- **Directive**
Could you arrange the records below as a numbered list, beginning at the line that contains "The width and" and stopping after the line that contains "Where should I"? Leave out blank lines and the pictures.

- **Extracted records**

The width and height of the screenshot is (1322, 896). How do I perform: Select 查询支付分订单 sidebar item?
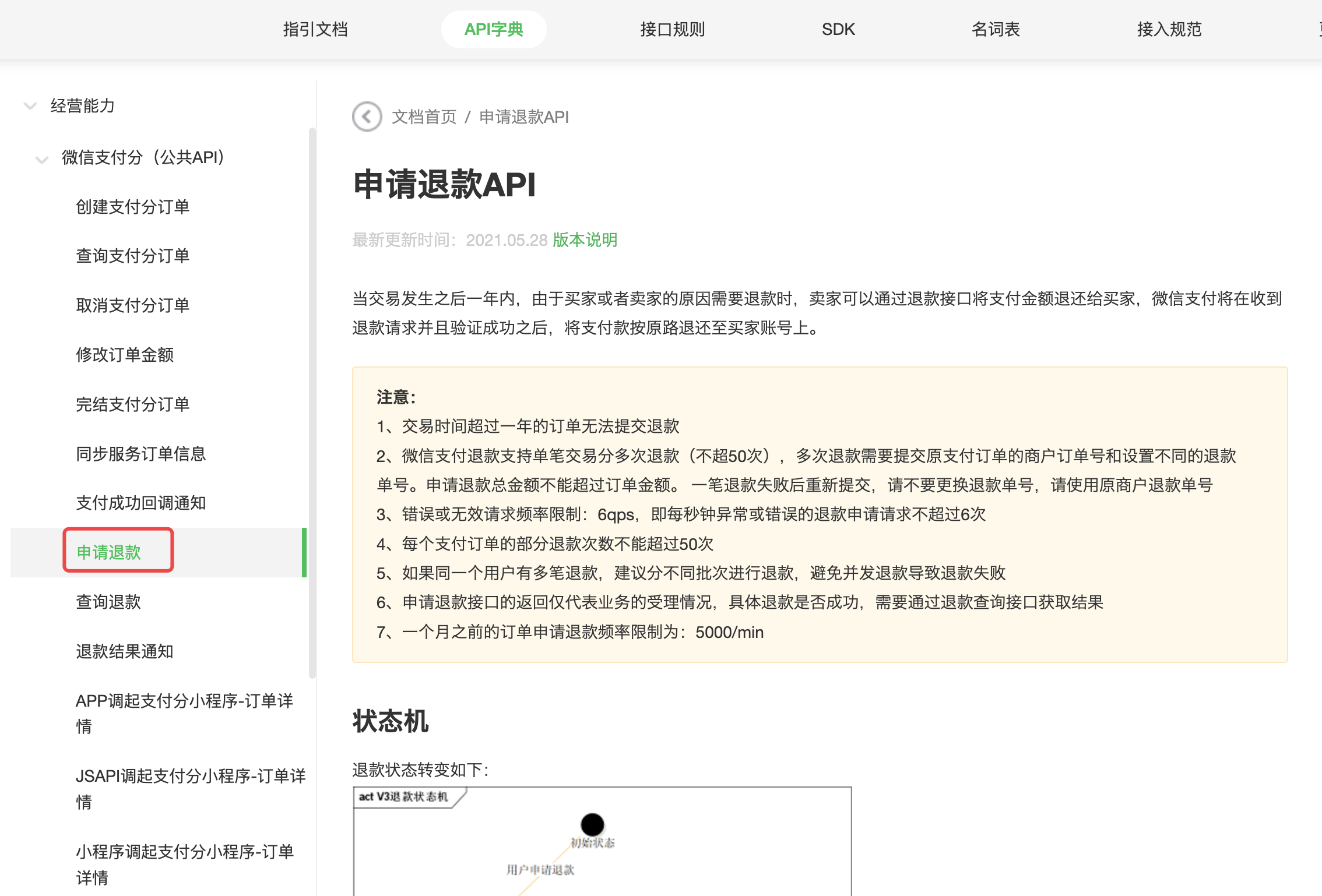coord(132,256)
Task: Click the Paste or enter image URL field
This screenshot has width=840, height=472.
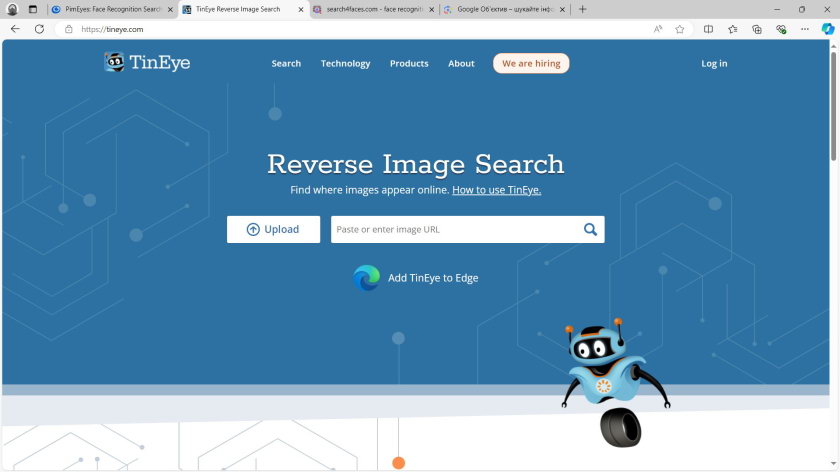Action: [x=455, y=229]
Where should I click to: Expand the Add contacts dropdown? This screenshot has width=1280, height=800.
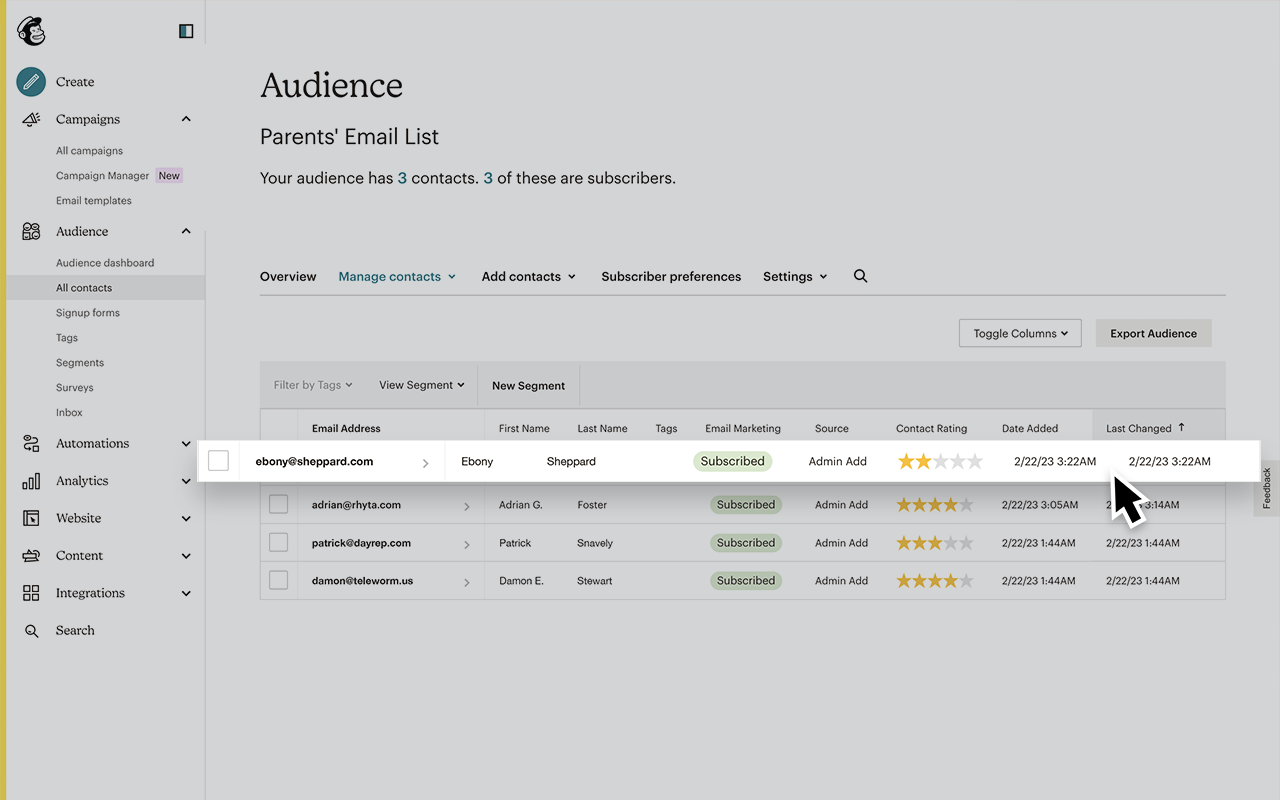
---
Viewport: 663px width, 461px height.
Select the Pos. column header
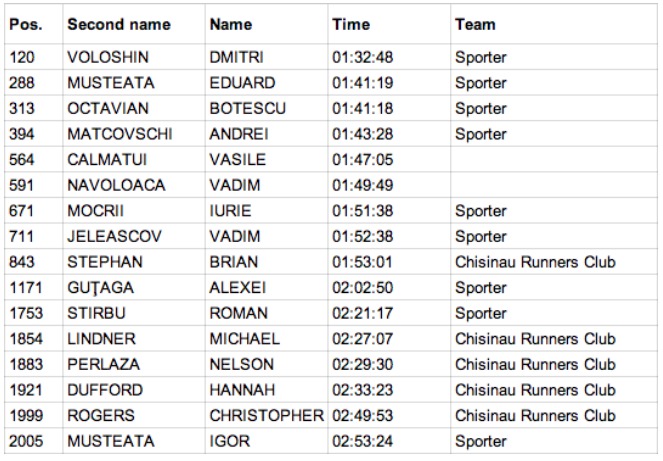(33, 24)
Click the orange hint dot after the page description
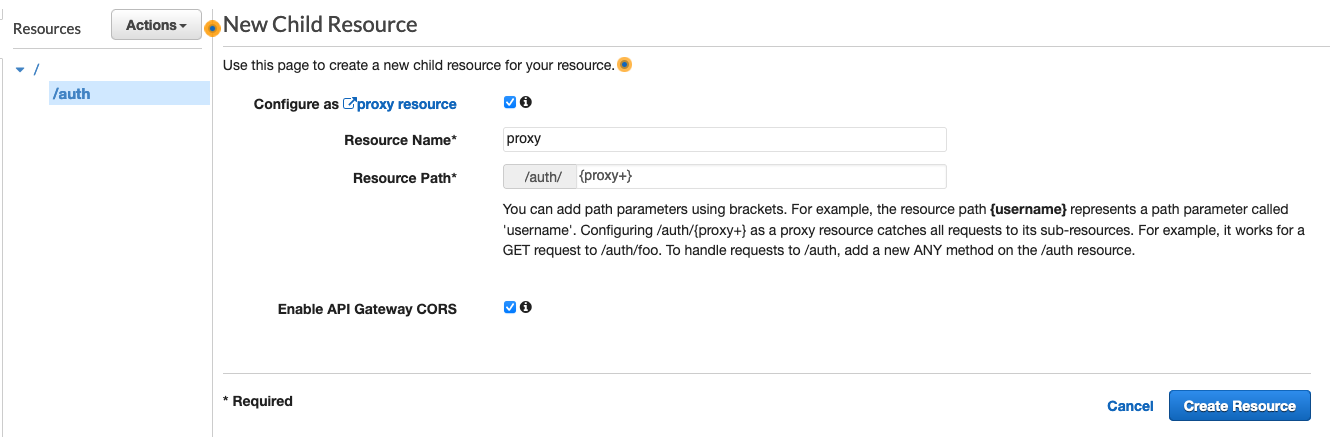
---
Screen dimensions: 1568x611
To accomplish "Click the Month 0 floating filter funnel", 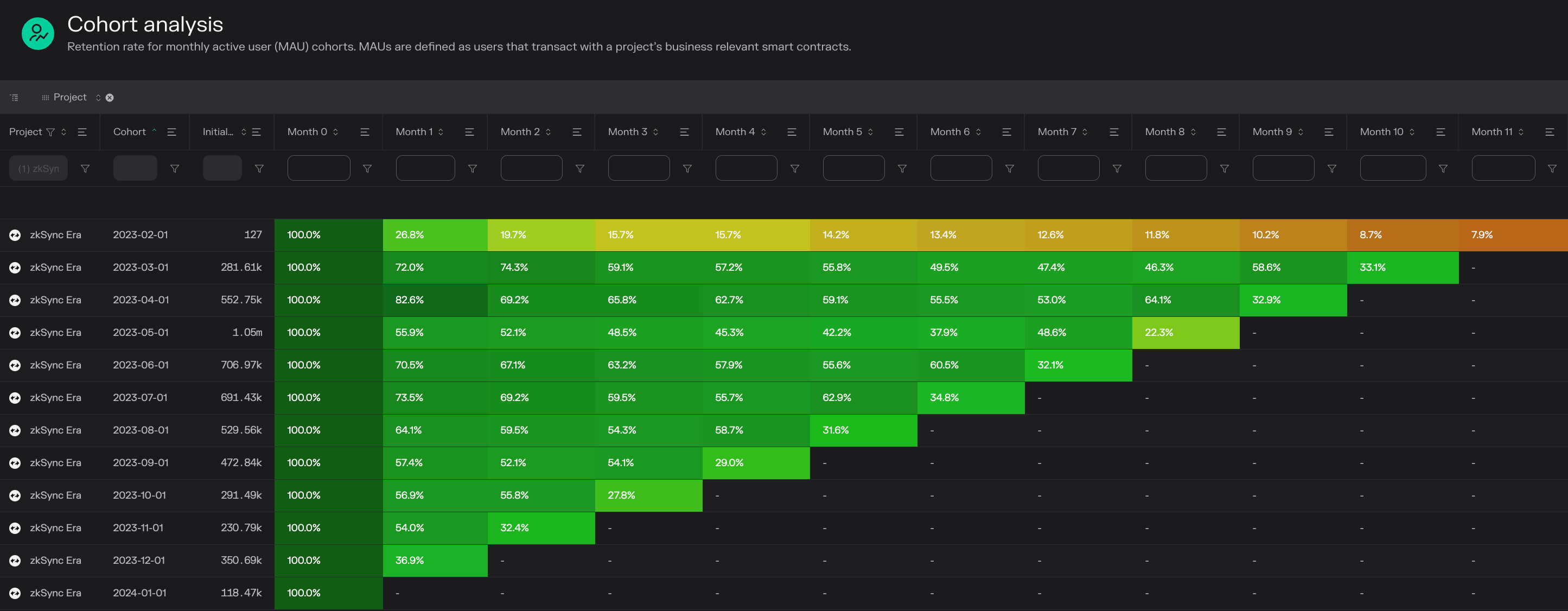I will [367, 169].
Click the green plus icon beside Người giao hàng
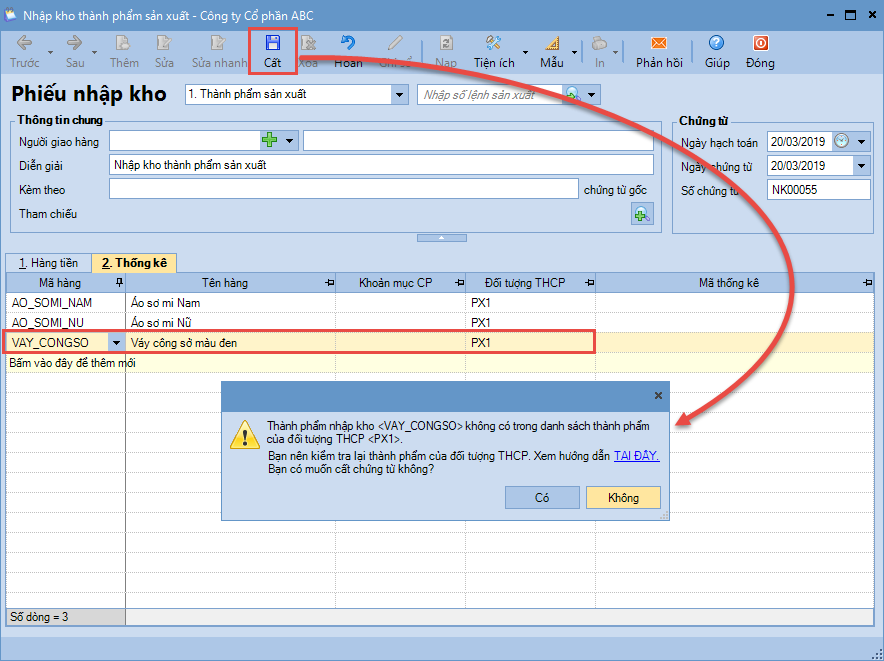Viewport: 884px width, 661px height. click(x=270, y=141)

- **Written answer**
1. The width and height of the screenshot is (1322, 896). How do I perform: Select 查询支付分订单 sidebar item?
2. coord(132,256)
3. Task: Click the Paste or enter image URL field
4. This screenshot has width=840, height=472.
5. Action: [x=455, y=229]
6. Where should I click to: Expand the Add contacts dropdown? This screenshot has width=1280, height=800.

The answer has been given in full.